L'operazione dell'Arma
|Sms-truffa per svuotare i conti correnti: la base era fra Pisa e Firenze
Due “dealer” di Fucecchio ed Empoli fornivano le schede Sim ai truffatori
Una vasta operazione dei Carabinieri ha smantellato una rete di truffe online che operava in tutta Italia, con migliaia di messaggi ingannevoli inviati quotidianamente per carpire i dati bancari delle vittime. La base principale si trovava tra Fucecchio, Empoli e Santa Croce sull’Arno, in provincia di Pisa e Firenze, e fungeva da vero e proprio call center.
Le indagini sono iniziate a seguito di un episodio del 15 ottobre, quando una persona anziana è stata contattata da falsi operatori di una società di pagamenti digitali.

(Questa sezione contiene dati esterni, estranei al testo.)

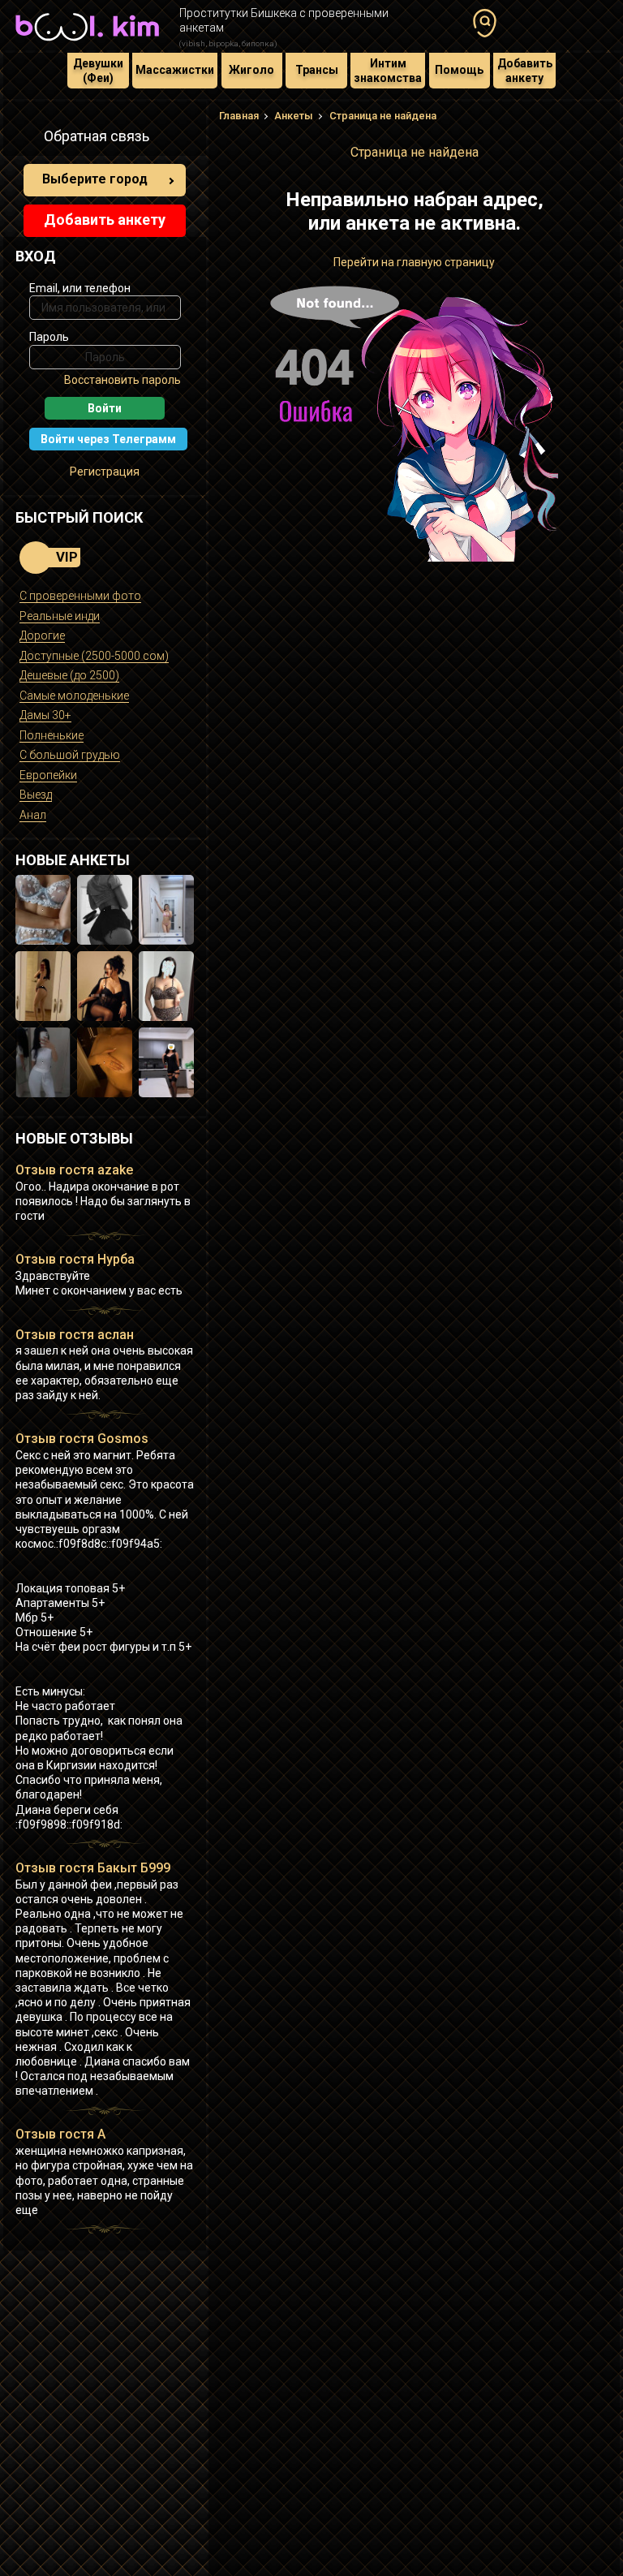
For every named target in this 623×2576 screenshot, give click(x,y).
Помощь (459, 69)
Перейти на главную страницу (414, 262)
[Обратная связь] (24, 138)
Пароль (49, 336)
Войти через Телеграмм (108, 439)
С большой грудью (69, 754)
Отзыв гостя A (60, 2134)
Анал (32, 814)
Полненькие (51, 735)
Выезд (35, 794)
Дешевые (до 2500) (69, 675)
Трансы (316, 69)
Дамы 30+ (45, 715)
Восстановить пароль (122, 379)
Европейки (48, 775)
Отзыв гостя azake (74, 1170)
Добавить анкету (524, 70)
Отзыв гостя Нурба (75, 1259)
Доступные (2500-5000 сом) (94, 655)
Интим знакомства (388, 70)
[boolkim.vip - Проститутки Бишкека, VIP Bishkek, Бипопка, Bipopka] (87, 42)
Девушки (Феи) (98, 70)
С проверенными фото (80, 595)
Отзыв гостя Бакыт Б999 (92, 1868)
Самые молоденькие (74, 695)
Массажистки (174, 69)
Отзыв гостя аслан (74, 1334)
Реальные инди (59, 616)
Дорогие (42, 635)
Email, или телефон (80, 288)
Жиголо (251, 69)
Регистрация (105, 471)
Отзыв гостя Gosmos (81, 1438)
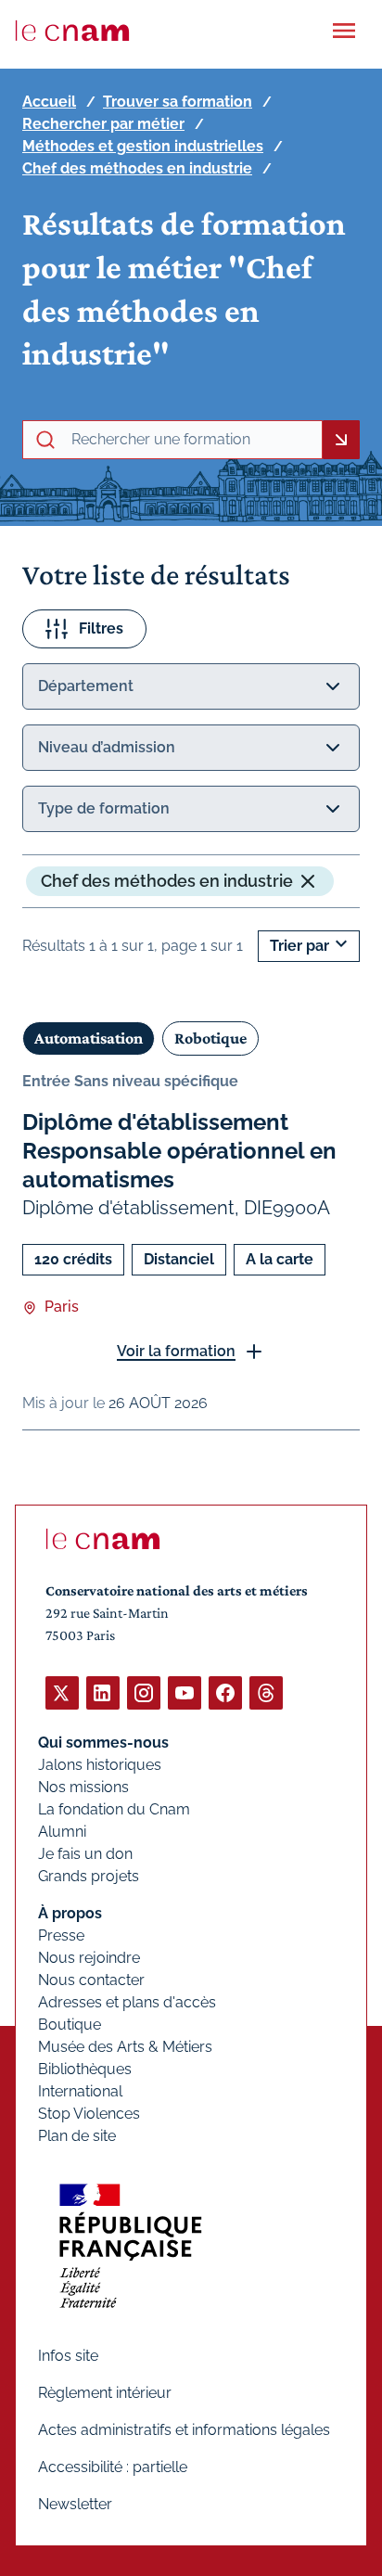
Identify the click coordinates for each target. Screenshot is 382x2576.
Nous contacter (91, 1980)
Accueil (49, 101)
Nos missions (83, 1787)
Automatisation (88, 1038)
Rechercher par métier (103, 124)
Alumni (62, 1831)
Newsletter (75, 2504)
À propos (70, 1913)
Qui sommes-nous (103, 1742)
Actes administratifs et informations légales (184, 2430)
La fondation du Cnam (114, 1809)
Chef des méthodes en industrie (137, 168)
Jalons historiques (99, 1765)
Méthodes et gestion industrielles (142, 146)
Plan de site (77, 2136)
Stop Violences (89, 2113)
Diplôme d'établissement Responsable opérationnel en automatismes (179, 1151)
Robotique (210, 1038)
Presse (61, 1935)
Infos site (68, 2356)
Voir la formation (176, 1351)
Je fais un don (85, 1854)
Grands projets (88, 1876)
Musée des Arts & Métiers (125, 2047)
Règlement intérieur (105, 2393)
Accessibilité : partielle (112, 2467)
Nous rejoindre (89, 1958)
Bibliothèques (85, 2069)
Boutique (69, 2024)
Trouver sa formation (177, 101)
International (80, 2091)
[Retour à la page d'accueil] (72, 30)
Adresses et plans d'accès (127, 2002)
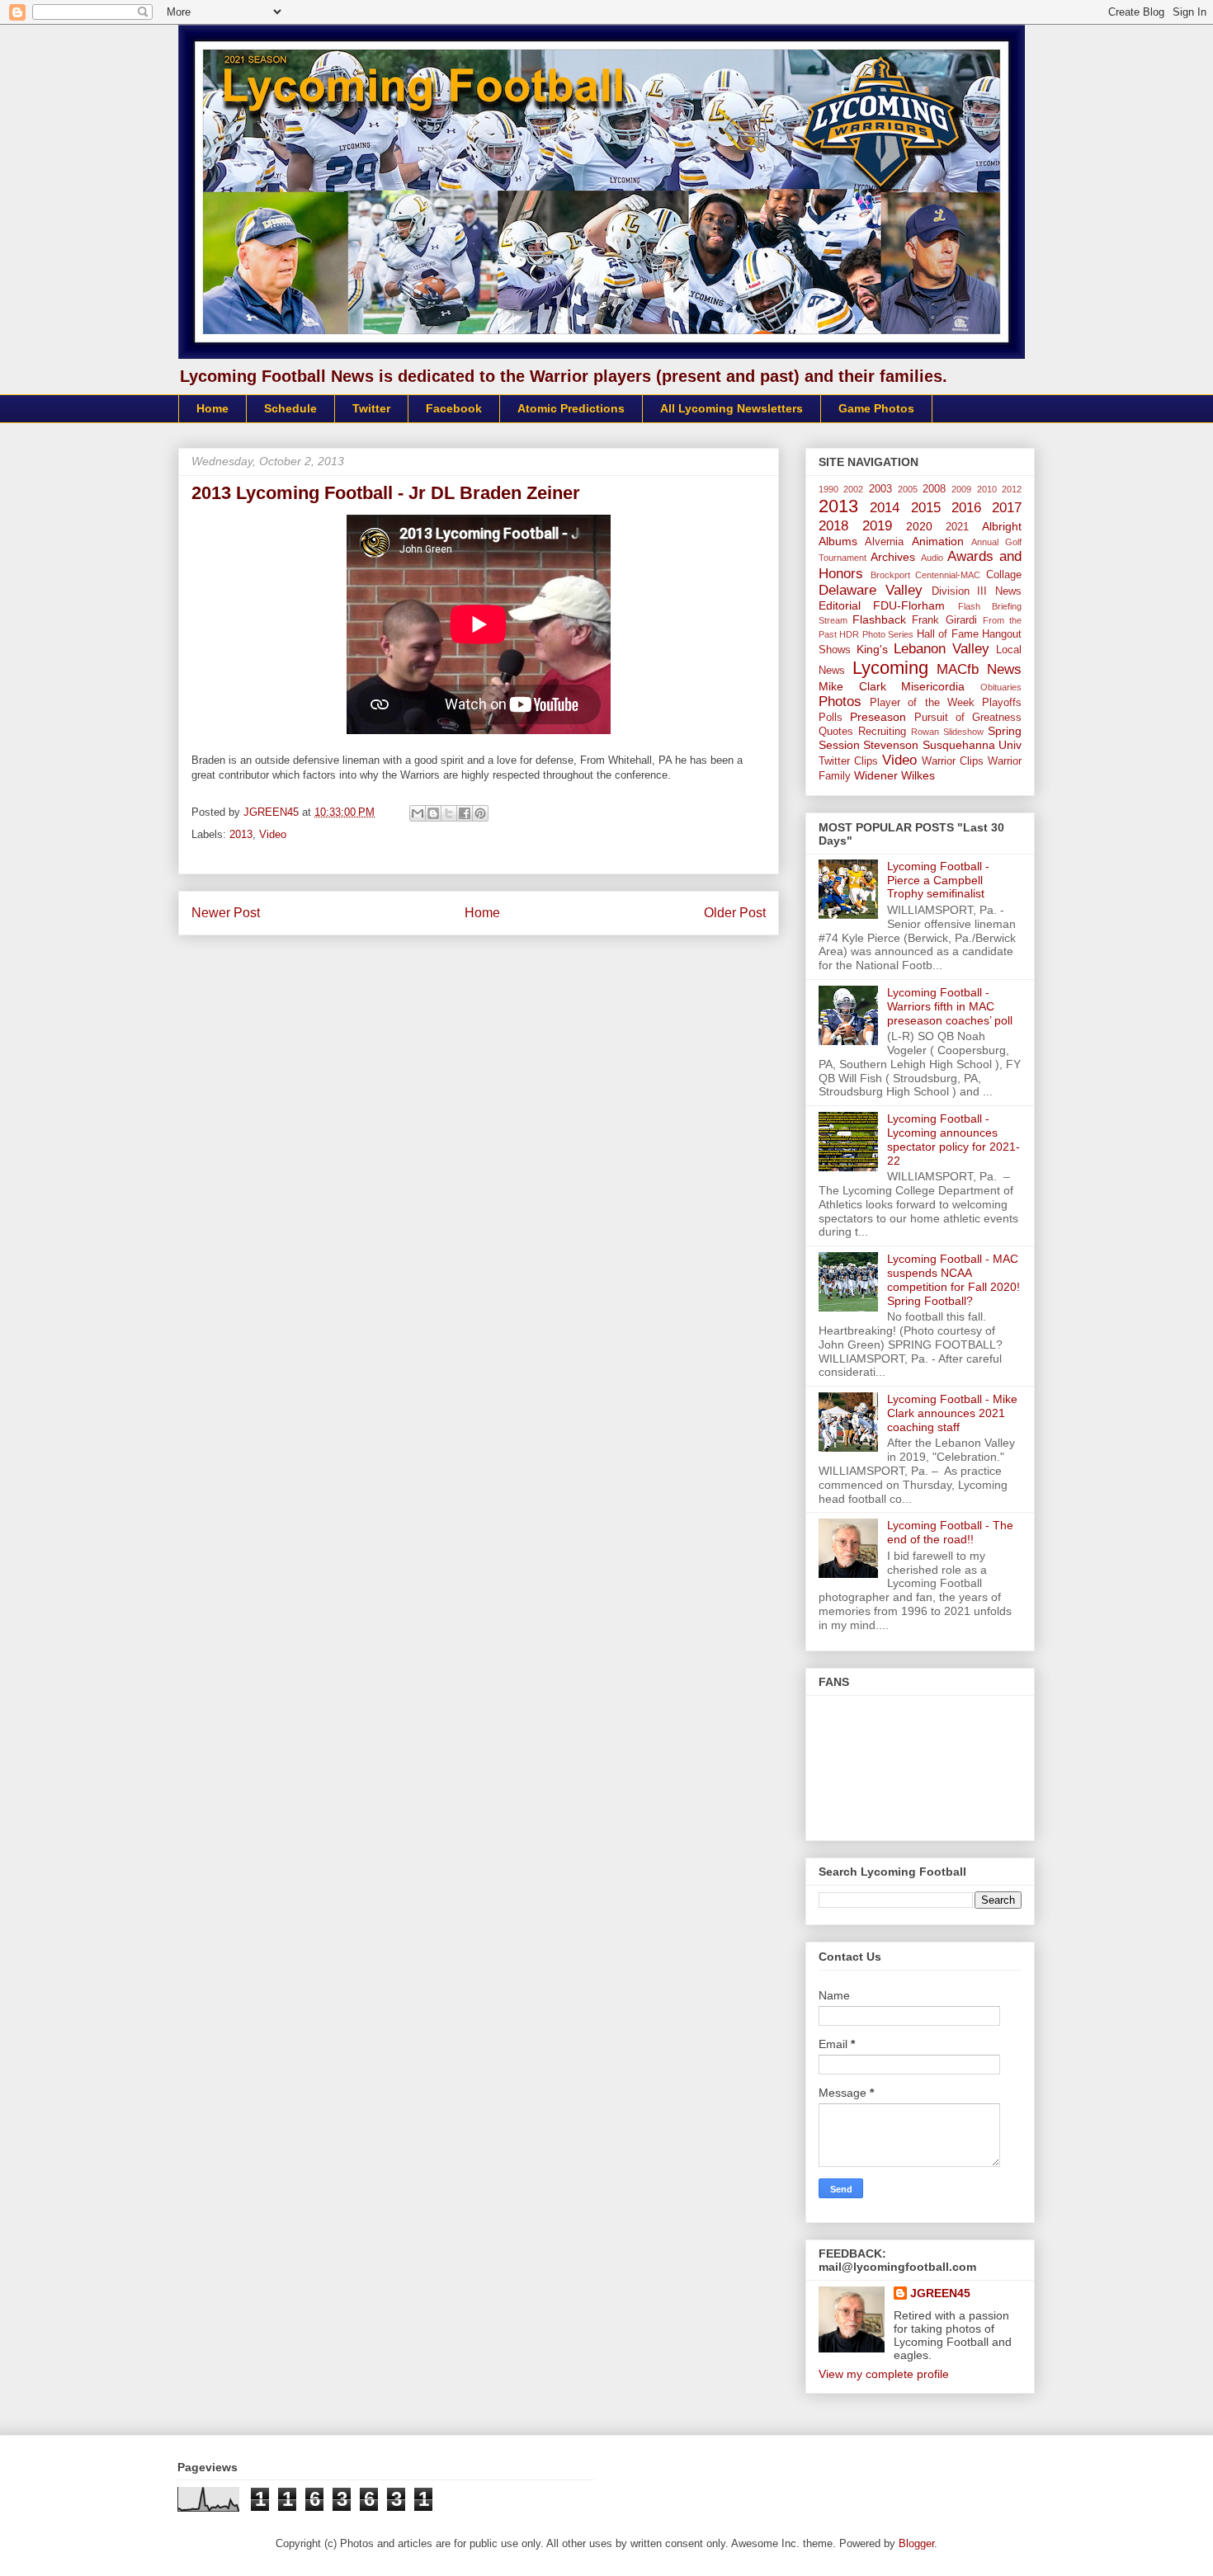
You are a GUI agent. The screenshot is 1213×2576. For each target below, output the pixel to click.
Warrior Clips (953, 761)
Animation (938, 541)
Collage (1004, 575)
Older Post (735, 913)
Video (272, 834)
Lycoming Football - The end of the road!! (950, 1532)
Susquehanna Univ (972, 744)
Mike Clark (852, 686)
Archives (893, 556)
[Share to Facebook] (464, 813)
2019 (877, 526)
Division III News (977, 591)
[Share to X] (449, 813)
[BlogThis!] (433, 813)
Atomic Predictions (571, 408)
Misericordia (933, 686)
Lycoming (890, 667)
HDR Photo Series (876, 634)
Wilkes (918, 775)
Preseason (878, 716)
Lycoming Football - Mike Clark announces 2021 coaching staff (952, 1413)
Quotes (836, 731)
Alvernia (884, 542)
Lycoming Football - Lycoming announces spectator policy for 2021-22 (953, 1139)
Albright (1002, 526)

Attraverso sms e telefonate, i truffatori hanno convinto la vittima a fornire le credenziali di accesso e dispositive del proprio conto corrente. Con questi dati sono stati effettuati due bonifici ingenti – circa 48.500 euro e 47.800 euro – verso conti intestati a soggetti campani. Da lì, gran parte del denaro è stato trasferito all’estero, in Belgio e Lussemburgo, tramite società riconducibili agli stessi complici.
Gli accertamenti hanno rivelato che i conti italiani coinvolti erano utilizzati esclusivamente per trasferire fondi derivanti da frodi, mentre alcune somme venivano ritirate in contanti presso sportelli automatici nelle province di Napoli e Salerno.
L’attività investigativa ha portato a perquisizioni domiciliari e sequestri di materiali fondamentali per ricostruire il meccanismo delle truffe. Sono stati rinvenuti numerosi telefoni cellulari, schede Sim intestate a persone inesistenti, carte prepagate, notebook e documentazione bancaria. Le schede telefoniche erano gestite tramite sistemi multisim in grado di ospitare centinaia di utenze contemporaneamente, tutte intestate a cittadini extracomunitari fittizi, per inviare migliaia di messaggi di testo in tutta Italia.
Il cuore operativo era un immobile a Santa Croce sull’Arno, dove un 38enne pakistano coordinava l’invio massivo degli sms. Due “dealer” di Fucecchio ed Empoli fornivano le schede Sim, intestate a persone inesistenti, ai truffatori che le utilizzavano per compiere le frodi. Nel corso dell’operazione sono stati sequestrati 3 modem multisim, 685 schede Sim Iliad, 6 notebook, 9 telefoni cellulari, 4 computer e un router 4G.
L’intervento ha interrotto l’attività del call center, fermando il flusso quotidiano di sms-truffa e proteggendo potenziali vittime, soprattutto anziani, esposti a ingenti perdite. Attualmente sono indagate 17 persone, mentre le indagini proseguono per recuperare i fondi sottratti e identificare ulteriori responsabili.